I am yours--your Passages have been paid.
Lift up your faces, you have a piercing need

For this bright morning dawning for you.

* * *

Lift up your eyes upon

The day breaking for you.
Give birth again

To the dream.

- On the Pulse of Morning, Maya Angelou

Last Friday, I learned an important lesson:

Waiting until Friday evening, after a long day and long week at work, is NOT the time for me to excel in a two hour run / swim workout. Sure, I got through it - but I grumbled the entire time, felt sluggish, didn't make my interval times, and spent nearly 120 minutes convincing myself not to quit. Perhaps, that's effective mental training, but motivating it is NOT -- and despite my attempts at being a zen master, motivation is what was sorely missing last week.

After Friday's lesson, I've decided that my motivation is strongest in the morning, and as such, this week I've embraced my morning person identity in a very strong way. From here on out, 5:00 am is my new training partner. At 5:00 am, when the world is quiet and my husband is still sleeping, I can rise and take on just about any challenge (provided I'm appropriately caffeinated!). At 5:00 am, I can hit my t-pace over and over again; I can hold my heartrate in zone 3 on my trainer for longer than ever before; I can watch the sunrise and get in several miles before most folks have even hit the snooze bar once.

At 5:00 am, as Dr. Angelou says, I can "Give birth again / To the dream."

Wednesday, March 5, 2008

Noticing the Ebb & Flow

Action and reaction, ebb and flow, trial and error, change - this is the rhythm of living. Out of our over-confidence, fear; out of our fear, clearer vision, fresh hope. And out of hope, progress.”- Bruce Barton

This week in yoga, we focused on the fourth of the niyama: svadiyaya or self-study. Our teacher (who's also my coach) led us through a practice during which she encouraged us to ONLY NOTICE - not evaluate, judge, decide, change, solve...simply notice.

It's been a great meditation for the past couple of weeks of training and life.

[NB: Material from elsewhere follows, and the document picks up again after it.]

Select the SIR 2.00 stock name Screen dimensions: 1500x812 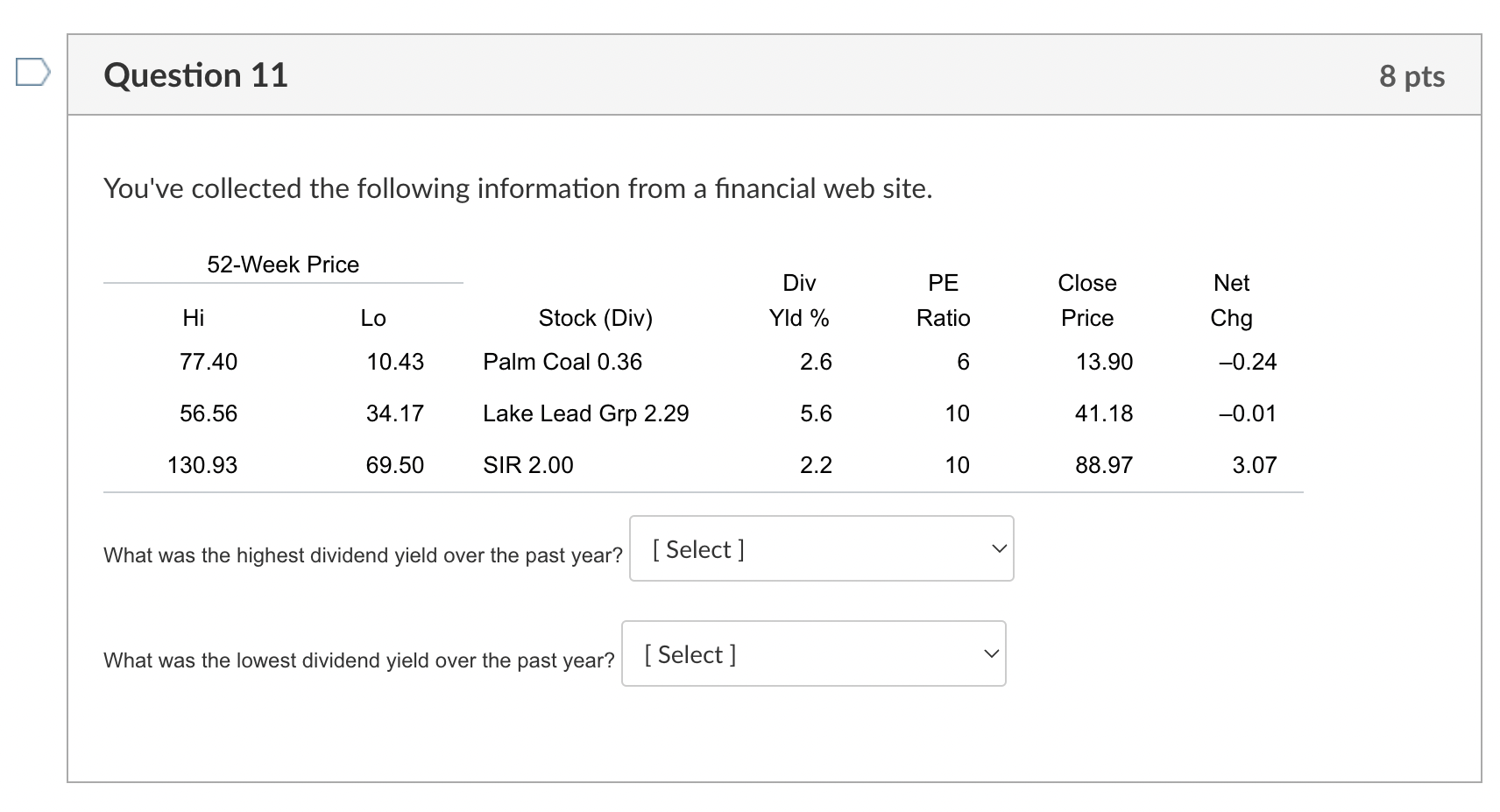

After a week of training modification, followed by a week of rest, I'm back to lots of two-a-day muscular endurance work -- and it's tough! Really fun, but tough. My focus this week has been on noticing my effort -- and on not evaluating my progress or my struggles. Simply notice - hmmm.... this paddle/ swim fin workout didn't feel as challenging, I'm tired, I have energy, I'm motivated, I'm lacking motivation.

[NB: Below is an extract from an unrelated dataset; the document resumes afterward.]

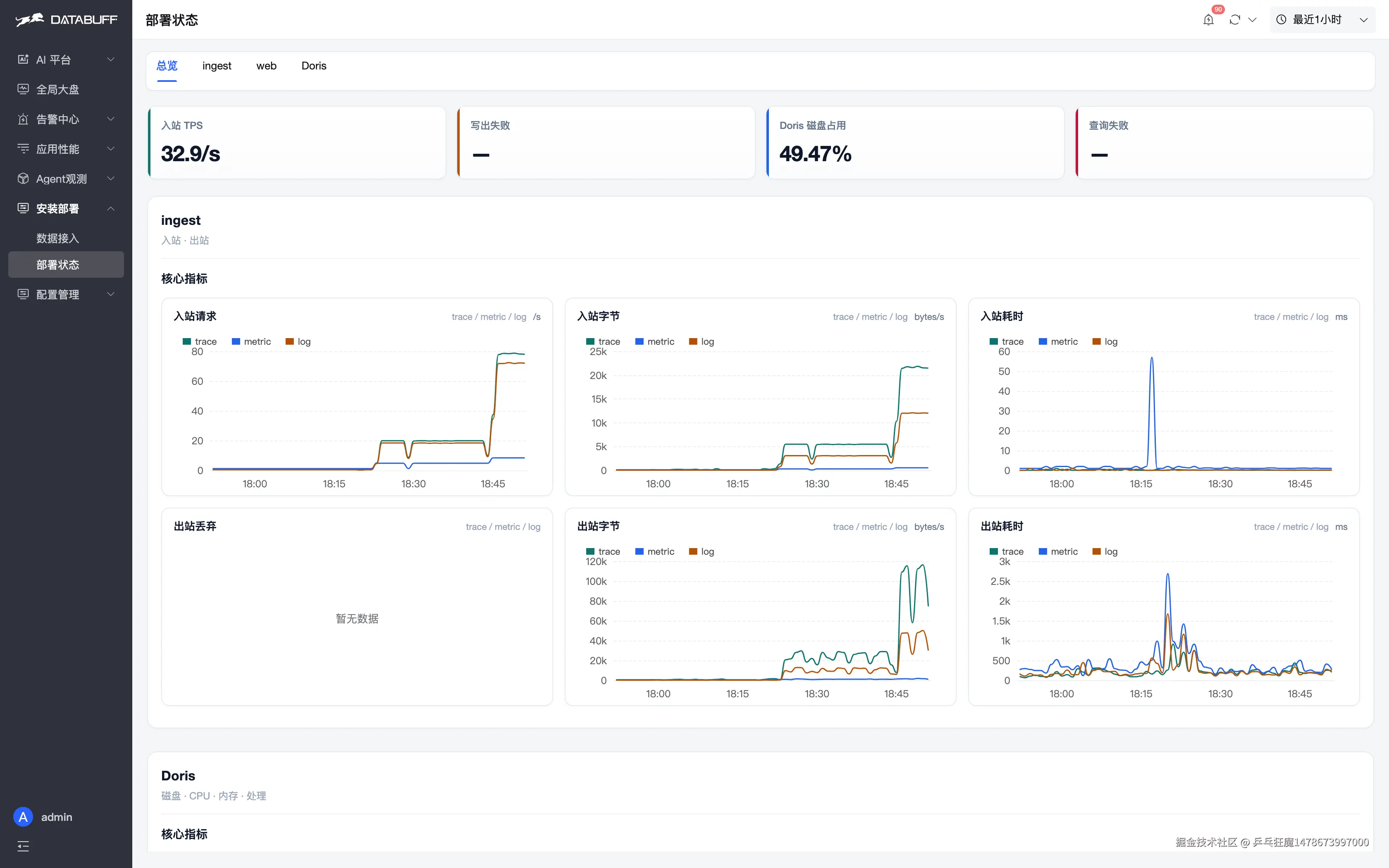This screenshot has height=868, width=1389.
Task: Click the 入站 TPS summary card
Action: pos(297,142)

Too often, it's the evaluation or judgment that lead me down an unproductive spiral -- and when the season ahead is a long one, simply noticing helps me take the long view. Taking the long view is often also a helpful strategy for the families living at Genesis Home. If they put too much stock in the ups and downs of what has previously been a roller coaster life, long-term progress seems unattainable.

Tuesday, March 4, 2008

Be Part of the Athletic Giving Trend

According to the Run, Walk, and Ride Fundraising Council, dollars raised by people -like me! -willing to exercise for a good cause rose 12.1% in 2007 and are expected to do the same this year - with the help of people like you!

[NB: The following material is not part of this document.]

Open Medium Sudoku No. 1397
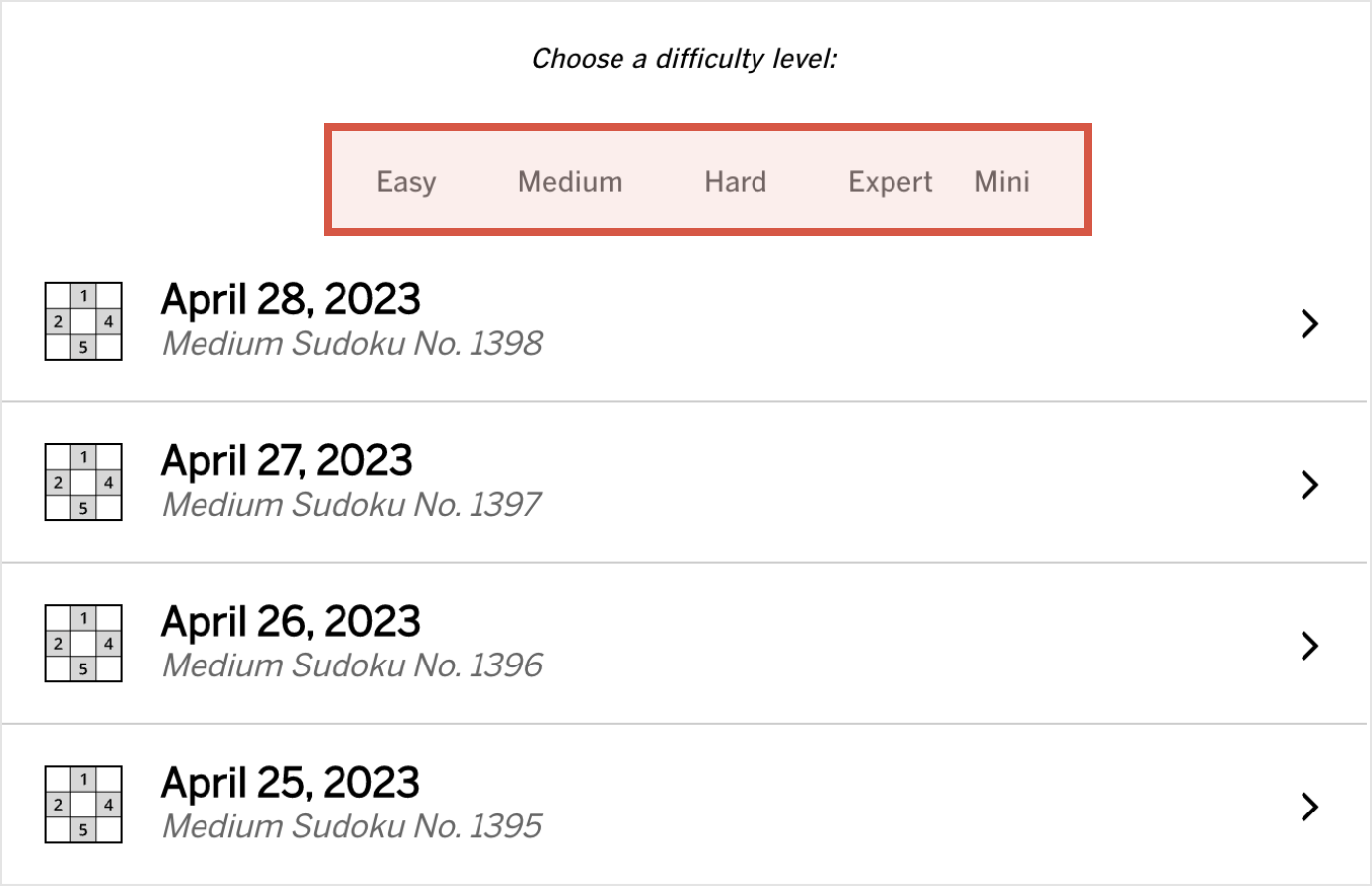The image size is (1372, 886). tap(352, 504)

The big top 5 athletic fundraising events raised significant bucks:
$406 million...(+8.3%)...Relay for Life American Cancer Society
$125 million...(+9.7%)...Team in Training... Leukemia & Lymphoma Society
$116 million...(+5.6%)...March for Babies... March of Dimes
$106 million...(+18.1%)...Start! Heart Walk ... American Heart Association
$95 million...(+26.5%)...Walk to Cure Diabetes...Juvenile Diabetes Research Foundation.

Compared to these numbers, Tri to End Homelessness needs just a meager $6,600 more to meet our 2008 goal. You can help RIGHT HERE or HERE or EVEN HERE!

Monday, March 3, 2008

Proud to be a Body Warrior

"A better self-image doesn't pay the rent or cook supper or prevent nuclear war. Feeling better about ourselves doesn't change the world by itself, but it can give us energy to do what we want and to work for change. " - From on Body Image

This week I'm very proud to be featured as a Body Warrior on the Hijas Americanas blog. Blogger and Author Rosie Molinary wrote Hijas Americanas: Beauty, Body Image, and Growing Up Latina.

While I haven't grown up Latina, I've certainly thought a lot about my body and have, at times, struggled with self-acceptance. Becoming a triathlete and focusing my attention on issues greater than myself have been my antidotes.